Перспектива выживания стала невыносимой, Нас тянет вниз вес предметов в вакууме. Вот что такое овеществление: все и вся, падающие с одинаковой скоростью; все и вся, заклейменные одинаковой ценностью. Правление равных ценностей осуществило проект христиан, но вне христианства (как и заключил Паскаль), и, что более важно, осуществило через божий труп — в противоположность тому, чего ожидал Паскаль.

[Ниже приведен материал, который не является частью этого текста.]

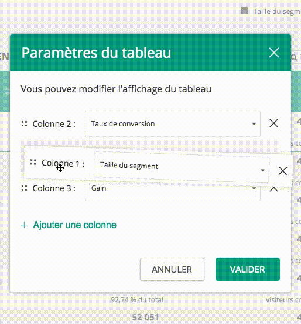Viewport: 301px width, 324px height.
Task: Click the plus icon for adding a column
Action: (x=25, y=225)
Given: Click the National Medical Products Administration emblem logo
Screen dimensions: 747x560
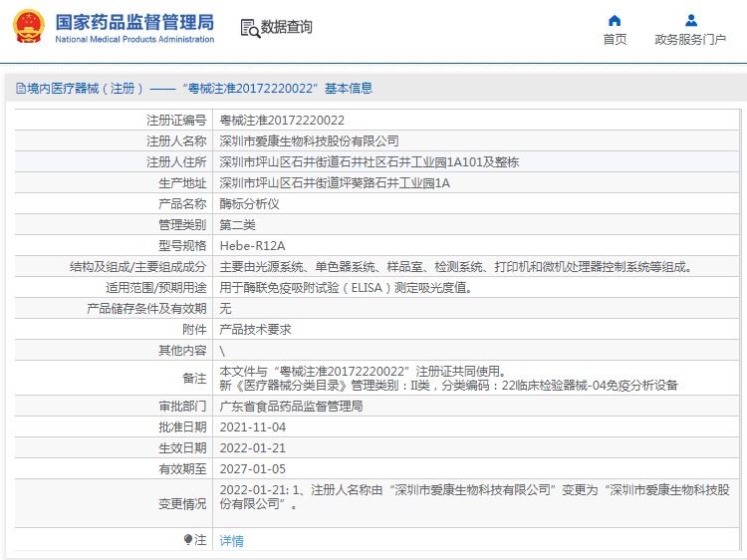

В правлении равных ценностей сосуществуют спектакль и повседневность. Люди и предметы взаимозаменяемы. Мир овеществленный есть мир без центра, как те новые сборные города, которыми он украшен. Настоящее тает перед обещаниями вечного будущего, которое есть не что иное, как механическая экстраполяция прошлого. Само время лишено центра. В этом мире концентрационного лагеря жертвы и мучители носят одинаковые маски, и реальна лишь пытка. Ни одной новой идеологии не облегчить боли: ни идеологии единства (Логосу), ни нигилизму — им суждено стать костылями кибернетического общества. Пытки же в долгосрочной перспективе несовместимы с любой иерархической властью, какой бы организованной или лицемерной она ни была. Противостояние, которое намеревается возродить СИ, — самое древнее, самое радикальное из всех, и именно поэтому оно возрождается вновь и ассимилирует все останки революционных движений, всё разрозненное в истории наследие великих людей.

Много еще прописных истин можно было бы также обсудить, ведь все самое лучшее не имеет конца. Но перед тем как перечитывать этот текст (его даже самый затуманенный ум должен понять с третьего раза), читателю настоятельно рекомендуется обратить особое внимание на следующие отдельные понятия — понятия столь же фрагментарные, как и все предшествовавшие им, но все же требующие детального обсуждения, а затем и воплощения в жизнь. Они касаются центрального вопроса: СИ и революционной власти.

Зная о кризисах как массовых партий, так и "элит", СИ должен воплощать смещение как ЦК большевиков (смещения массовой партии), так и ницшеанского проекта (смещения интеллигенции).

Всегда, когда власть представляла себя в качестве направляющей силы революционного импульса, она тем самым преуменьшала мощь революции. ЦК большевиков сделал из себя одновременно и мы не можем не доминировать на основании наших критериев взаимного распознавания.

С точки зрения тактики, наше общение будет иметь характер диффузии, инициируемой не вполне рассекреченным центром. Мы наладим нематериальную сеть (прямые связи, связи эпизодического характера, контакты, не обремененные постоянными узами, эмбриональные отношения, основанные на сочувствии и понимании — стиль красных агитаторов до прибытия революционных армий), Мы не станем пренебрегать и радикальными поступками (акциями, распространением печатного слова, политработами, мероприятиями), будем анализировать их механизмы, будем считать, что наши собственные действия и ход мысли поддерживаются большинством людей,

В Боге заключалась отправная точка единых обществ прошлого. Теперь и мы пытаемся создать центральную отправную точку для того единого общества, которое можно воссоздать в наши дни. Но зафиксировать эту точку невозможно. В противоположность вечно живому заблуждению о том, что кибернетическая власть подпитается от нечеловеческого прошлого, она скорее олицетворяет игру, в которую станут играть все: "движущийся порядок грядущего".